[What to do] Rewrite the records below with "click" changed to "tap" and every other character left as it is.

[Input records]
-*-
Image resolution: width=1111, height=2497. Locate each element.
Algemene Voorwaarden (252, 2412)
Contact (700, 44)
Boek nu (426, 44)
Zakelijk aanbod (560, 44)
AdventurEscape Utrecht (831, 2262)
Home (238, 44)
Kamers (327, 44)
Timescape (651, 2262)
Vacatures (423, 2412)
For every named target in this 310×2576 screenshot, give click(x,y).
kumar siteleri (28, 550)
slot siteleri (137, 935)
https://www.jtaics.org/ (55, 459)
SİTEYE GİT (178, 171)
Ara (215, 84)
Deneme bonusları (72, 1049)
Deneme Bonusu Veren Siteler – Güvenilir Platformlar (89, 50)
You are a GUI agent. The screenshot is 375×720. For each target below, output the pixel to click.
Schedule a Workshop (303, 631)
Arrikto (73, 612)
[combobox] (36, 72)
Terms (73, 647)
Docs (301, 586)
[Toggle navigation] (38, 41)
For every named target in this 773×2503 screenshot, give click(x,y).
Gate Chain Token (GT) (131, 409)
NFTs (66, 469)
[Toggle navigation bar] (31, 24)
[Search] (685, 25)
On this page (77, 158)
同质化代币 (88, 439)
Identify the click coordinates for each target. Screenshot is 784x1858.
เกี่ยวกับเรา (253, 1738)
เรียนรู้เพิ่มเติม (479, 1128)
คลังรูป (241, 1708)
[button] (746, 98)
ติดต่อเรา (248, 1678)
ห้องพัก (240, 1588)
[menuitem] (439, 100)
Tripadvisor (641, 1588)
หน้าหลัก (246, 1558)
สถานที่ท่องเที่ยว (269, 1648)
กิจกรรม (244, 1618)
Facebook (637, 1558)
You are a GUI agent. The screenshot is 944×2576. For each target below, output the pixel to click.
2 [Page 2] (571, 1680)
-*-
[Full answer]
Image resolution: width=1111, height=2497. Locate each element.
Algemene Voorwaarden (252, 2412)
Contact (700, 44)
Boek nu (426, 44)
Zakelijk aanbod (560, 44)
AdventurEscape Utrecht (831, 2262)
Home (238, 44)
Kamers (327, 44)
Timescape (651, 2262)
Vacatures (423, 2412)
For every named target in this 310×2576 screenshot, give tap(x,y).
kumar siteleri (28, 550)
slot siteleri (137, 935)
https://www.jtaics.org/ (55, 459)
SİTEYE GİT (178, 171)
Ara (215, 84)
Deneme bonusları (72, 1049)
Deneme Bonusu Veren Siteler – Güvenilir Platformlar (89, 50)
You are a GUI agent. The screenshot is 375×720. For each target below, output the pixel to tap.
Schedule a Workshop (303, 631)
Arrikto (73, 612)
[combobox] (36, 72)
Terms (73, 647)
Docs (301, 586)
[Toggle navigation] (38, 41)
For every named target in this 773×2503 screenshot, give tap(x,y).
Gate Chain Token (GT) (131, 409)
NFTs (66, 469)
[Toggle navigation bar] (31, 24)
[Search] (685, 25)
On this page (77, 158)
同质化代币 (88, 439)
Identify the tap coordinates for each target. Screenshot is 784x1858.
เกี่ยวกับเรา (253, 1738)
เรียนรู้เพิ่มเติม (479, 1128)
คลังรูป (241, 1708)
[button] (746, 98)
ติดต่อเรา (248, 1678)
ห้องพัก (240, 1588)
[menuitem] (439, 100)
Tripadvisor (641, 1588)
หน้าหลัก (246, 1558)
สถานที่ท่องเที่ยว (269, 1648)
กิจกรรม (244, 1618)
Facebook (637, 1558)
You are a GUI agent. The screenshot is 944×2576. For each target below, output the pixel to tap.
2 [Page 2] (571, 1680)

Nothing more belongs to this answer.